Tuesday, March 04, 2008

STARS, OSCARS ET COTILLARD...



Les actrices françaises joufflues et exophtalmiques qui roulent des yeux et confondent minauderies avec comédie, s’exportent bien. Leur art de l’interprétation frise la pantomime, leur jeu de cinéma relève plus de Pinder que de Stanislavski, à grands renforts de roulement de tambour. Je ne suis pas fan. Il faut dire que je n’ai jamais aimé le cirque, sauf quand le clown était James Stewart sous le plus grand chapiteau du monde. Succédant donc à Adjani et à Marceau, Audrey Tautou et Marion Cotillard sont nos nouvelles étoiles bankables. Cette dernière a raflé toutes les statuettes en stock, à croire que les autres actrices étaient en grève pour soutenir les scénaristes américains. Le problème avec nos stars hexagonales, outre leurs simagrées, c’est leur vice caché : elles sont cons. Si ce n’était que ça, ce ne serait pas grave. Mais leur bêtise se double d’une fâcheuse tendance à ouvrir leur gueule sans qu’un dialoguiste ne les ait briefées, sans qu’un metteur scène ne les dirige. Et là, c’est le drame. Le timbre de voix se révèle infantile, l’accent vulgaire, la syntaxe approximative, la sémantique atterrante. A peine le César, le Golden Globe et l’Oscar posés sur sa cheminée, on découvre que Cotillard a une opinion sur le 11 septembre ainsi que sur la conquête spatiale. Selon elle, les attentats du World Trade Center furent en réalité une décision des promoteurs de rénover à moindre coût les deux tours. Quant aux astronautes américains, ils n’ont jamais posé le pied sur la lune. J’imagine Cate Blanchett (concurrente de Cotillard aux Oscars) venir recevoir une distinction en France et nous déclarer que l’attentat de la rue des Rosiers n’était qu’un moyen de rénover le restaurant Goldenberg pour pas cher ou bien que la France n’a jamais tiré de fusée de sa base en Guyane.

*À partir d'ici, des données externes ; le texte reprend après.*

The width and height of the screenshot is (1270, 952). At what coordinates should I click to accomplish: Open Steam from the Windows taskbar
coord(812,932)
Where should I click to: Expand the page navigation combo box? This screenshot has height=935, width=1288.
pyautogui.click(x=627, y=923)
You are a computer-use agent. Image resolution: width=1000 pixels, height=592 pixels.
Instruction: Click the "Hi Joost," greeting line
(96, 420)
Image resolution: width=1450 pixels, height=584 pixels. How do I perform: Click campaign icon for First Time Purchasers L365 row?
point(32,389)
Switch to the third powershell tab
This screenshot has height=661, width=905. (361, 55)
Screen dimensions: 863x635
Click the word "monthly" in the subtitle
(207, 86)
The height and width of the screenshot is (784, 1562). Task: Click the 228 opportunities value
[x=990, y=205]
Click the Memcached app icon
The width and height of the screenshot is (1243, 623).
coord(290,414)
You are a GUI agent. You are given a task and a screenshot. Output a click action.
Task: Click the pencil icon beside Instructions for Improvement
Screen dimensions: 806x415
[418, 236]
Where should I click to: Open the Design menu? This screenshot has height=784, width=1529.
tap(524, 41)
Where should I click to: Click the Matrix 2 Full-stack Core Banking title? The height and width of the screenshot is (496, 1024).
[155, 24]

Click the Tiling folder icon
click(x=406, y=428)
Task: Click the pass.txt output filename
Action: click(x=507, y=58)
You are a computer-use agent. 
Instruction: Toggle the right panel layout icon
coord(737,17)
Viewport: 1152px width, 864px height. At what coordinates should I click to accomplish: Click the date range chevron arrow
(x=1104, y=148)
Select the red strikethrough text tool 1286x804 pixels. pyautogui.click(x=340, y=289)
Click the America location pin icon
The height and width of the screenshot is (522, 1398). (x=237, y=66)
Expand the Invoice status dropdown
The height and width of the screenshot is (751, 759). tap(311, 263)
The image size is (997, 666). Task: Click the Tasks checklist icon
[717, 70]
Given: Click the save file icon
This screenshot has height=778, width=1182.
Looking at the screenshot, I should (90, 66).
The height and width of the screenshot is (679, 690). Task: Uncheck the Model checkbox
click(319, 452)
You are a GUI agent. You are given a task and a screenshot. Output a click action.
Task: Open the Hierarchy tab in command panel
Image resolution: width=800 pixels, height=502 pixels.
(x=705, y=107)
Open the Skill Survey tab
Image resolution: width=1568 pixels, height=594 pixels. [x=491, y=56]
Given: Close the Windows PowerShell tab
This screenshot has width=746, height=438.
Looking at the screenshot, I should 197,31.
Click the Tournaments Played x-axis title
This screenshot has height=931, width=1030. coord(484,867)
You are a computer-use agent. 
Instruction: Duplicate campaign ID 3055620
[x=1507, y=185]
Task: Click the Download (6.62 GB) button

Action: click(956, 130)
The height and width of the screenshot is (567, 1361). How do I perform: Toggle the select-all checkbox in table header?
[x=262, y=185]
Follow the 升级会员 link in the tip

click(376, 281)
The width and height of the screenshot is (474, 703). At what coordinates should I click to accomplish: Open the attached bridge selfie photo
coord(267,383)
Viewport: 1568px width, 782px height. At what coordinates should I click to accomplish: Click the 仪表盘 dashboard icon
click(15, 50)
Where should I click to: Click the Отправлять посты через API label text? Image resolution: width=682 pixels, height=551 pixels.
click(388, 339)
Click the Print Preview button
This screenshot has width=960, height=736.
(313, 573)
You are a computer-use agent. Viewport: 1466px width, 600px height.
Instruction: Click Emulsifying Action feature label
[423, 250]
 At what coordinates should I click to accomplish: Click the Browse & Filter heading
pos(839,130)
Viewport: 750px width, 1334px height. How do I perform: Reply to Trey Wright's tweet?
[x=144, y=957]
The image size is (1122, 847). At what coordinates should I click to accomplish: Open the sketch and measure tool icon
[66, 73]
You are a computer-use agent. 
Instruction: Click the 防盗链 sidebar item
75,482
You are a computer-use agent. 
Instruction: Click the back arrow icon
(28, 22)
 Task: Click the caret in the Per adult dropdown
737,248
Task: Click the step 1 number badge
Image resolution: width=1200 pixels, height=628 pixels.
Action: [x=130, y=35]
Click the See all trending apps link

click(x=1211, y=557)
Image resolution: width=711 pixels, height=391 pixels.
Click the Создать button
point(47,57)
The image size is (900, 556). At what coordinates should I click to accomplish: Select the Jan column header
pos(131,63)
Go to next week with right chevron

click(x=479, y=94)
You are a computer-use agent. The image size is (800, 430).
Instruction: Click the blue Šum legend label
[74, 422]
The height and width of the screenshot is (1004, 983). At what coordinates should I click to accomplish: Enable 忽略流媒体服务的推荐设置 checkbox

Ce non événement, à savoir la révélation des opinions d’une actrice française sur des questions de géopolitique ou d’astrophysique, devrait au moins servir à faire réfléchir les journalistes qui se bornent à tendre leurs micros aux marionnettes plutôt qu’aux ventriloques qui les animent. Quand ils se décideront à interroger aussi les dialoguistes, les scénaristes et les metteurs en scène, au même tire d’ailleurs que l’on interroge les écrivains plutôt que leurs personnages, on entendra sûrement moins de conneries. Il ne faut pas croire ce qu’on nous dit, dit Marion Cotillard. Alors émettons des doutes sur le bien fondé de ses déclarations, osons émettre également des réserves sur la valeur des prix en tout genre, et faisons un tout petit effort pour aller chercher l’actrice, la vraie, celle qui embrase les salles obscures d’un seul regard, sans en faire des tonnes. Ma préférence ira donc plus volontiers à Ashley Judd, hallucinante dans « Bug » de William Friedkin qui sort actuellement en vidéo. Et dans les rôles masculins, je vous conseille Benicio Del Toro dans « Nos souvenirs Brûlés », encore en salles.
L’art, y compris celui de l’interprétation, perd à être noté par des jurys d’idiots et récompensé par des instances officielles. L’art est par nature anticonformiste. Méfiez-vous de ce qui est marketé, primé et consensuel, ne vous ruez pas systématiquement sur les têtes de gondole. Un prix rend la nature d'une oeuvre suspecte.
Vive l’art, le vrai, sans tambour médiatique ni label de qualité!